EXERCISE INSTRUCTIONS: Both the line containing "Sitemap (47, 2243)" and the line containing "Orrore a Vibo, la" belong to the span. Output exactly that span from the listing below, and nothing outside it.

INFORMATION SHOWN:
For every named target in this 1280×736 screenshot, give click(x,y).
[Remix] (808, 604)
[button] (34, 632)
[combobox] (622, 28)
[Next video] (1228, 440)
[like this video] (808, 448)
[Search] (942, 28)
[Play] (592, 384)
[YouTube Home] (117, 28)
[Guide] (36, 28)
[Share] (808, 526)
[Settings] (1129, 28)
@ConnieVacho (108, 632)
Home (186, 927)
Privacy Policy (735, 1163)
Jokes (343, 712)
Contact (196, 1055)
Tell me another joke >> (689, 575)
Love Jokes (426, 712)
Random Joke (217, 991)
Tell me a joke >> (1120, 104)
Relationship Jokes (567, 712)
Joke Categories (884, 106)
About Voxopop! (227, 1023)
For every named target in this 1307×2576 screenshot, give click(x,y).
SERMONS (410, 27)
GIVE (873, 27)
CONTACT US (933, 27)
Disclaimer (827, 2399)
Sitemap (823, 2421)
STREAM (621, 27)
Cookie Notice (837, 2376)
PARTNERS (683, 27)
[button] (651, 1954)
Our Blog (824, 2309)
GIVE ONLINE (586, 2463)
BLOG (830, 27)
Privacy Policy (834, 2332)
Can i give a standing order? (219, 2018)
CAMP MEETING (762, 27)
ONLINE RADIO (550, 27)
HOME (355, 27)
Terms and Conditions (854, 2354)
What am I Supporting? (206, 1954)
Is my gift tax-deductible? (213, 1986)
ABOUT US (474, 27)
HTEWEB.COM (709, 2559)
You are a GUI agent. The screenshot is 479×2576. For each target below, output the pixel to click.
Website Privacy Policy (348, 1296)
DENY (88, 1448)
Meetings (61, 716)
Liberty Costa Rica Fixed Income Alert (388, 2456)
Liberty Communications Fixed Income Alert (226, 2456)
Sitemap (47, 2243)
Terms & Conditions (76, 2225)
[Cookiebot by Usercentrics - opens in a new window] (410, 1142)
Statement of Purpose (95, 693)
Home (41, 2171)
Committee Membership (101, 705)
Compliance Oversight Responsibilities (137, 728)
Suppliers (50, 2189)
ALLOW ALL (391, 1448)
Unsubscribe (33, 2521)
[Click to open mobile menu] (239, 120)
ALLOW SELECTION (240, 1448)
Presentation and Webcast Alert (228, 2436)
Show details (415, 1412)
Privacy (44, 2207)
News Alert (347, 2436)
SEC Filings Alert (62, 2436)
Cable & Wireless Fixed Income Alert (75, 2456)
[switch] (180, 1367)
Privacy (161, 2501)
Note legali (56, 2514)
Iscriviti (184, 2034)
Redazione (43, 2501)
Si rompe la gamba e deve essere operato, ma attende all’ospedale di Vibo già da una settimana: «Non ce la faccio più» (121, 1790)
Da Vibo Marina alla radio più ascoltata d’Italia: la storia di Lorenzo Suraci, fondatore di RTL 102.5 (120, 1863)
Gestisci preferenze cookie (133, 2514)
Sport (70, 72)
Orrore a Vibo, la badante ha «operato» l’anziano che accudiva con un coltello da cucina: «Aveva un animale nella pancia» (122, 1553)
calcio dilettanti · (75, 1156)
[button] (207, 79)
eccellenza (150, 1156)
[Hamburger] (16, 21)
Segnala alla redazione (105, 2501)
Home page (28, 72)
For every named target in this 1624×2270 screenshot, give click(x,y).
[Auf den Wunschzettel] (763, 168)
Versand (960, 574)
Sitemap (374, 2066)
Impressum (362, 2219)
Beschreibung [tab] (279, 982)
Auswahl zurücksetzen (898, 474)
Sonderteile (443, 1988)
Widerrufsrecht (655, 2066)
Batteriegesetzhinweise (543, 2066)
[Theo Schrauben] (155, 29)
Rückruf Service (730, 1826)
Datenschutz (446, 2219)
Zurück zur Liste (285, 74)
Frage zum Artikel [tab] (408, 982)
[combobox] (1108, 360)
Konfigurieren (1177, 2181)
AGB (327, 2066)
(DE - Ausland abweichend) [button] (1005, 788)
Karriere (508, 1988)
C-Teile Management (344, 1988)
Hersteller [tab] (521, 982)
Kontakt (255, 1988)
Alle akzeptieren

COMPLETED TASK:
Sitemap (47, 2243)
Terms & Conditions (76, 2225)
[Cookiebot by Usercentrics - opens in a new window] (410, 1142)
Statement of Purpose (95, 693)
Home (41, 2171)
Committee Membership (101, 705)
Compliance Oversight Responsibilities (137, 728)
Suppliers (50, 2189)
ALLOW ALL (391, 1448)
Unsubscribe (33, 2521)
[Click to open mobile menu] (239, 120)
ALLOW SELECTION (240, 1448)
Presentation and Webcast Alert (228, 2436)
Show details (415, 1412)
Privacy (44, 2207)
News Alert (347, 2436)
SEC Filings Alert (62, 2436)
Cable & Wireless Fixed Income Alert (75, 2456)
[switch] (180, 1367)
Privacy (161, 2501)
Note legali (56, 2514)
Iscriviti (184, 2034)
Redazione (43, 2501)
Si rompe la gamba e deve essere operato, ma attende all’ospedale di Vibo già da una settimana: «Non ce la faccio più» (121, 1790)
Da Vibo Marina alla radio più ascoltata d’Italia: la storia di Lorenzo Suraci, fondatore di RTL 102.5 (120, 1863)
Gestisci preferenze cookie (133, 2514)
Sport (70, 72)
Orrore a Vibo, la badante ha «operato» l’anziano che accudiva con un coltello da cucina: «Aveva un animale nella pancia» (122, 1553)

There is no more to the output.